Source text:
[Begin]

Jeff Goodwin was the makeup supervisor on the 1986 neo-noir masterpiece, and he looks back on the creation of that iconic ear in a new interview with Entertainment Weekly. “Blue Velvet” sent Beaumont into an underworld populated by a seductive lounge singer and a sadomasochistic pimp, but his troubles all started with that bloody, detached ear.
“David and I approached it like a character in the film,” Goodwin tells Entertainment Weekly. “We actually called it Mr. Ear.”
Before joining forces with Lynch, Goodwin worked as a makeup artist on low-budget horror films “Dogs of Hell,” “Cat’s Eye” and “Silver Bullet,” where he was able to flex his talents for creating body prosthetics. “Blue Velvet” was Goodwin’s first major release and getting the severed ear just right was of the upmost important for Lynch.
“My first ears I made, I actually made casts of my own ears. I made them out of material which was kind of the norm back in the day then, which was liquid latex,” Goodwin says. “I took them into David’s office. He was actually on the phone. I put them on the desk. He’s playing with them, looking at them. He gets off the phone and goes, ‘These are great, these are great, but let’s make them adult ears.’ I said, ‘David, those are my ears!’ He looks at my ears and says, ‘You have the smallest ears in the world.'”
Goodwin ultimately used producer Fred Caruso’s ear to make the cast used in the film. He also used David Lynch’s real hair to give the ear some realistic fuzz. Goodwin spotted Lynch getting a haircut from stylist Barbara Page in his trailer and he swept up some of the hair that had fallen onto the floor and punched some of it onto the prosthetic ear. Lynch was unaware of the personal touch until after filming.
“I wanted the ears to have a little wiggle and movement, which I was not getting with the latex,” Goodwin explains of the process. “So I started experimenting with a new material that I was using for mold-making, for the prosthetics and stuff, but I’d never used this material for screen use. That material was silicone. As far as I can tell – and in all my research with friends and people in the business – we can’t come up with an earlier use of silicone in cinema history than that.”

[End]

Written instruction:
Decide whether each statement agrees with the passage on the ear prop in "Blue Velvet." Answer yes or no and quote the words of the passage that settle it. 1. Goodwin's first test ears were cast from his own ears. 2. The ear used in the film was cast from David Lynch's ear. 3. Lynch knew about the hair on the prosthetic ear while filming was under way.

Stored data:
[Begin]

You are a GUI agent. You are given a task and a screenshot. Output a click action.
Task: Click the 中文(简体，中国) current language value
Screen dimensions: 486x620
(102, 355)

[End]

Reply:
1. Yes: "I actually made casts of my own ears."
2. No: "Goodwin ultimately used producer Fred Caruso’s ear to make the cast used in the film."
3. No: "Lynch was unaware of the personal touch until after filming."